- **EXERCISE OBJECTIVE**: Rewrite the material that opens with the line containing "Given: Toggle シェイプファイルを圧縮 checkbox" and closes with the line containing "Instruction: Click coach name Clark Oberle", replacing "icon" with "symbol" and changing nothing else. Give only those lines.

# # # # #

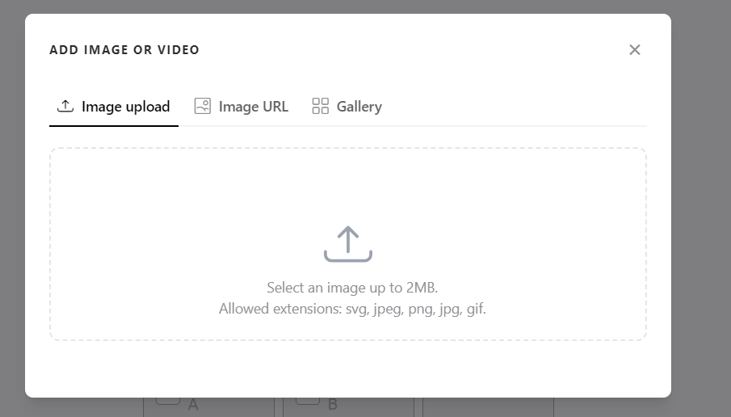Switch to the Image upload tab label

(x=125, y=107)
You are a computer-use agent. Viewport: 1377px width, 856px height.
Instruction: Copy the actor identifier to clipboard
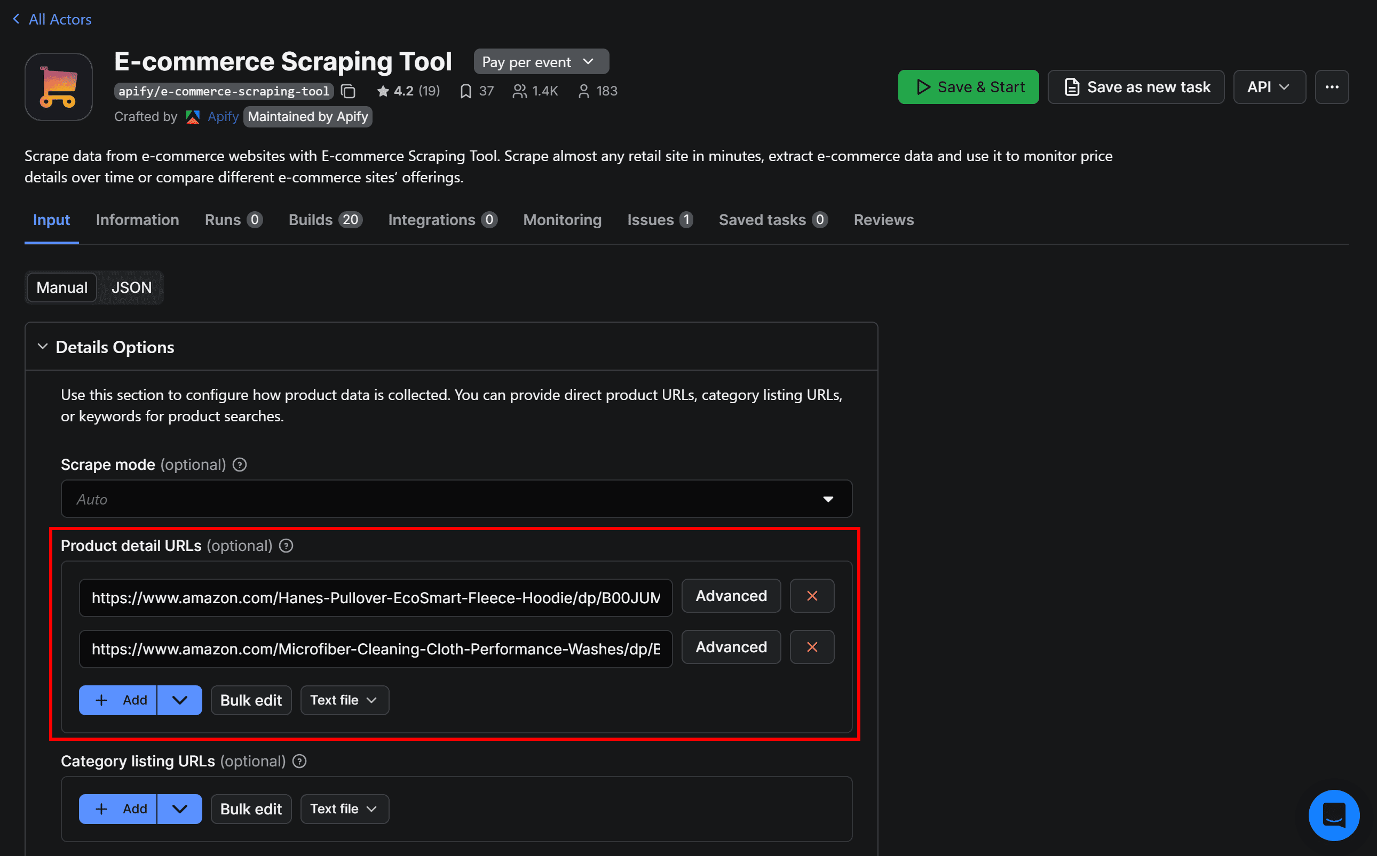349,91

# # # # #

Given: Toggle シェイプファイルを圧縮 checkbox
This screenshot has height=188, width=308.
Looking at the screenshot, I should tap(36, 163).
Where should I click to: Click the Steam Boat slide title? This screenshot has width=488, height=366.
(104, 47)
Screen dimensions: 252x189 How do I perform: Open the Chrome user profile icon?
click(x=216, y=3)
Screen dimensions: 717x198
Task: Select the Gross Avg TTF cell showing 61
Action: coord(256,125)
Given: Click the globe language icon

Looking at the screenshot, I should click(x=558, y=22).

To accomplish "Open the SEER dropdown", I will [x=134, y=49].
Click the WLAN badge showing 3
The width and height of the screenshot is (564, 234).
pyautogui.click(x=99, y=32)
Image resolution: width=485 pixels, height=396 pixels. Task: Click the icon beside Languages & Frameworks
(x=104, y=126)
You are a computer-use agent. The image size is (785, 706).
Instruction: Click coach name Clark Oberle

# # # # #

- **RESULT OF THE TASK**:
Given: Toggle シェイプファイルを圧縮 checkbox
This screenshot has height=188, width=308.
Looking at the screenshot, I should tap(36, 163).
Where should I click to: Click the Steam Boat slide title? This screenshot has width=488, height=366.
(104, 47)
Screen dimensions: 252x189 How do I perform: Open the Chrome user profile symbol?
click(x=216, y=3)
Screen dimensions: 717x198
Task: Select the Gross Avg TTF cell showing 61
Action: coord(256,125)
Given: Click the globe language symbol

Looking at the screenshot, I should click(x=558, y=22).

To accomplish "Open the SEER dropdown", I will [x=134, y=49].
Click the WLAN badge showing 3
The width and height of the screenshot is (564, 234).
pyautogui.click(x=99, y=32)
Image resolution: width=485 pixels, height=396 pixels. Task: Click the symbol beside Languages & Frameworks
(x=104, y=126)
You are a computer-use agent. The image size is (785, 706).
Instruction: Click coach name Clark Oberle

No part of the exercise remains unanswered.